Visitors to South Africa found it no easier to get a handle on the place. Western journalists and others for whom the country was their first experience on the continent were invariably aghast at the poverty and repression; those coming from other sub-Saharan places, however, could be surprised at how much better some of South Africa’s blacks lived than their neighbors in black-ruled countries.
The fabled black township of Soweto, that product of forced social and economic stratification, was itself stratified, with sections of middle class-style homes and degrading slums too; but it didn’t quite assault the senses or the sensibilities like, say, Nairobi’s Kibera, a vast slum of almost surrealistic poverty. One could almost think that South Africa’s blacks had it pretty good, considering. But that, too, was an illusion.
Apartheid formally ended with the free, universal-suffrage elections of 1994 that brought the African National Congress to power. In economic terms South Africa has changed since then, but not progressed. It is still the largest economy in Africa, with 2012 gross domestic product of $384 billion that ranks 28th in the world, according to the World Bank. But that puts it at the head of a slow train (and well behind Belgium)--the African runner-up is oil-producing Nigeria, No. 37, whose GDP is one-third smaller.

Stored records:
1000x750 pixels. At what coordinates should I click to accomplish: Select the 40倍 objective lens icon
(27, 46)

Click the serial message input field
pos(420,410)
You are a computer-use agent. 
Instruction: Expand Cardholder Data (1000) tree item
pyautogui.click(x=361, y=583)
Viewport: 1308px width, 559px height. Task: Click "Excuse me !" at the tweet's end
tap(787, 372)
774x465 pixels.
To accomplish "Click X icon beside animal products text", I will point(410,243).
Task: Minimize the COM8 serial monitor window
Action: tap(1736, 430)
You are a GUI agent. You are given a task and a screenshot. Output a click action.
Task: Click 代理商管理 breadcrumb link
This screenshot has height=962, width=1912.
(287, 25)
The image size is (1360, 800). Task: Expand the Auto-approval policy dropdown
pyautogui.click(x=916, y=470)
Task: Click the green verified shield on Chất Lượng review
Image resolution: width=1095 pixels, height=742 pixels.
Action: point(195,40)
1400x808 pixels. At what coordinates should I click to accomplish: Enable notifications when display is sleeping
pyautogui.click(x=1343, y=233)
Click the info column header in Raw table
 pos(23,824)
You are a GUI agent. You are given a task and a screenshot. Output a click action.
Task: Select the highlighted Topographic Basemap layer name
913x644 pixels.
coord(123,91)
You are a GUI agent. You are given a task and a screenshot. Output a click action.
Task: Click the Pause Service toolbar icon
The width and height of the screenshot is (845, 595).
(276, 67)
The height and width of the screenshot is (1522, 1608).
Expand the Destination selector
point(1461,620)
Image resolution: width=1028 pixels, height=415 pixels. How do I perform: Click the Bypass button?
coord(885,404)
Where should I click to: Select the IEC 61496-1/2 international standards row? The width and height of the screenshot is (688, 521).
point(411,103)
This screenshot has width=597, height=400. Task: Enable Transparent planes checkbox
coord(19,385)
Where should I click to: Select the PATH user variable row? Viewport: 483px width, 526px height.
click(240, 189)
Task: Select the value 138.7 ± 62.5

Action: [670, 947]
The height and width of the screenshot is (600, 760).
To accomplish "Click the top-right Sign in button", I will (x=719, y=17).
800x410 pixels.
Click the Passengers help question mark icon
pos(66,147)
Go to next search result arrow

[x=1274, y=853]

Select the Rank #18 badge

● **Task to complete**: Repeat the part of the passage on South Africa that opens with the words "Apartheid formally ended" and closes with "is one-third smaller.", swapping "largest economy" for "biggest economy". The records were drawn from a separate source.

● **Solution to this task**:
Apartheid formally ended with the free, universal-suffrage elections of 1994 that brought the African National Congress to power. In economic terms South Africa has changed since then, but not progressed. It is still the biggest economy in Africa, with 2012 gross domestic product of $384 billion that ranks 28th in the world, according to the World Bank. But that puts it at the head of a slow train (and well behind Belgium)--the African runner-up is oil-producing Nigeria, No. 37, whose GDP is one-third smaller.